B&S is far from my favorite show; it's not one I would get up on my tiny little soapbox and demand everyone watch (those shows, if you care, are Friday Night Lights, 30 Rock and Veronica Mars). But it's something I tune in to every week, and that I bother recording even now that it's on against a show I like a lot more, Battlestar Galactica. When the 2006-2007 fall schedule was first announced, B&S was one of the shows I was most eagerly anticipating; although I love high-concept serials as much as the next guy (possibly more), I also love character-driven relationship dramas, something that the network TV landscape has been sorely lacking in recent years (the odious Grey's Anatomy aside). But word of behind-the-scenes turmoil, including two turnovers of showrunners and some recasting, made me wary of the end result. And the show started out a bit unevenly, if not as poorly as all the retooling would have suggested.

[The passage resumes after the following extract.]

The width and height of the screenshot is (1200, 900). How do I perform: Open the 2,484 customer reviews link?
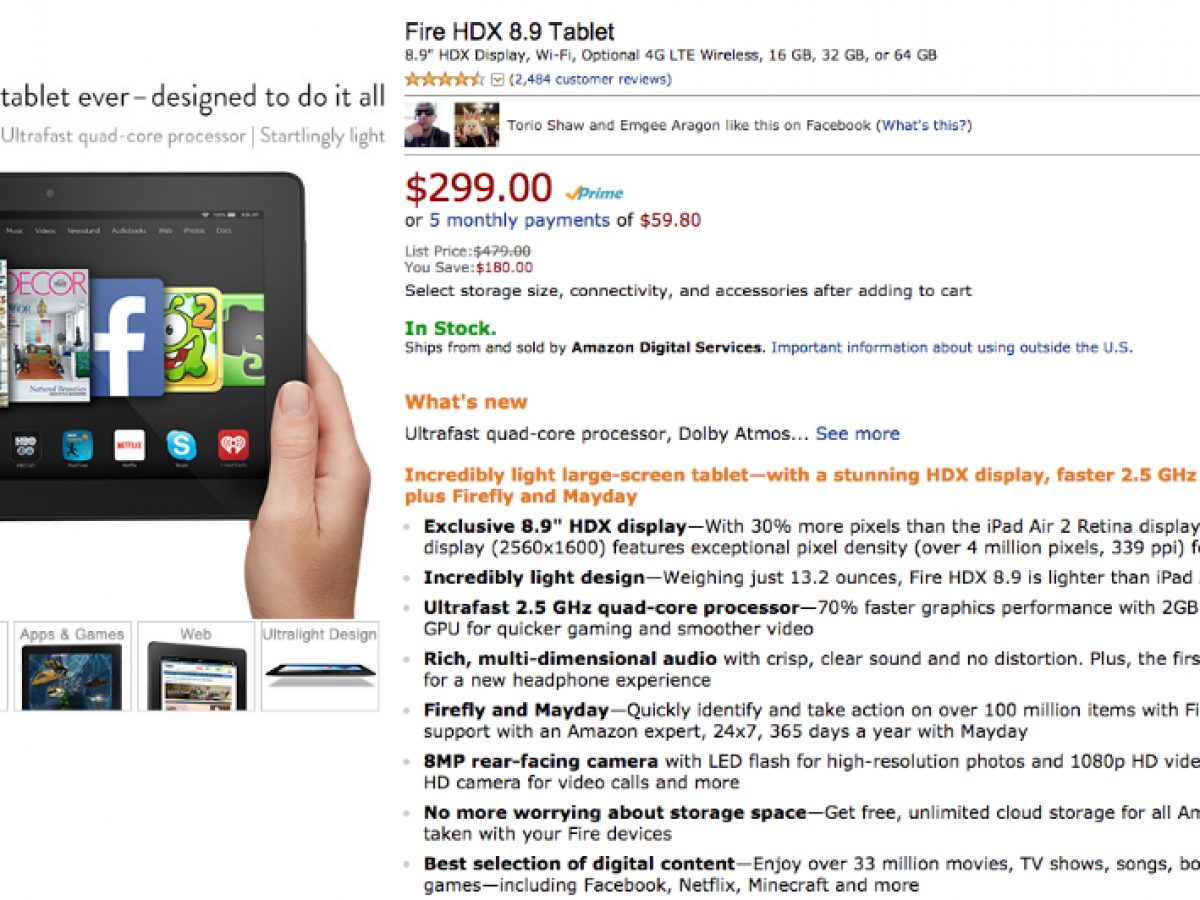coord(590,79)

But it's improved over time into a rich, if sometimes a little predictable and unimaginative, drama, thanks mostly to the excellent cast (including the two last-minute replacements). Sally Field is very good as family matriarch Nora, and she's well-supported by all five actors playing her grown children, especially Matthew Rhys (like Field, a change from the original pilot) and Rachel Griffiths. And I know that people hate Calista Flockhart, but I was a huge fan of Ally McBeal in its first season, and I think she can be very appealing when playing to her strengths. Here, she does just that, embodying another neurotic single woman who nevertheless has a distinct existence separate from Ally. I don't find Flockhart's presence distracting; rather, she's a nice contrast to the more regal, composed Griffiths.
The plotting is a little less accomplished, although the actors and writers have sold these characters well enough as people that I am invested in whatever happens to them, however contrived it may be. I still can't get behind Patricia Wettig's Holly, the longtime mistress of the family's late patriarch, and everything she does seems like a forced way to keep her involved with the rest of the characters. But the recently added Emily VanCamp as illegitimate daughter Rebecca has brought some spark in her brief appearances, so maybe she'll justify Holly's presence. She was a regular on the acclaimed Everwood, the last series from current showrunner Greg Berlanti, which had its own passionate following (and which I've got somewhere in my Netflix queue).
I doubt I'll ever be blown away by a B&S episode, but I'm glad to have it around as a dependable comfort, and an antidote to having to keep a million different plot points straight in my head. It's perfect for Sunday nights, as a sort of palate cleanser to the TV week ahead.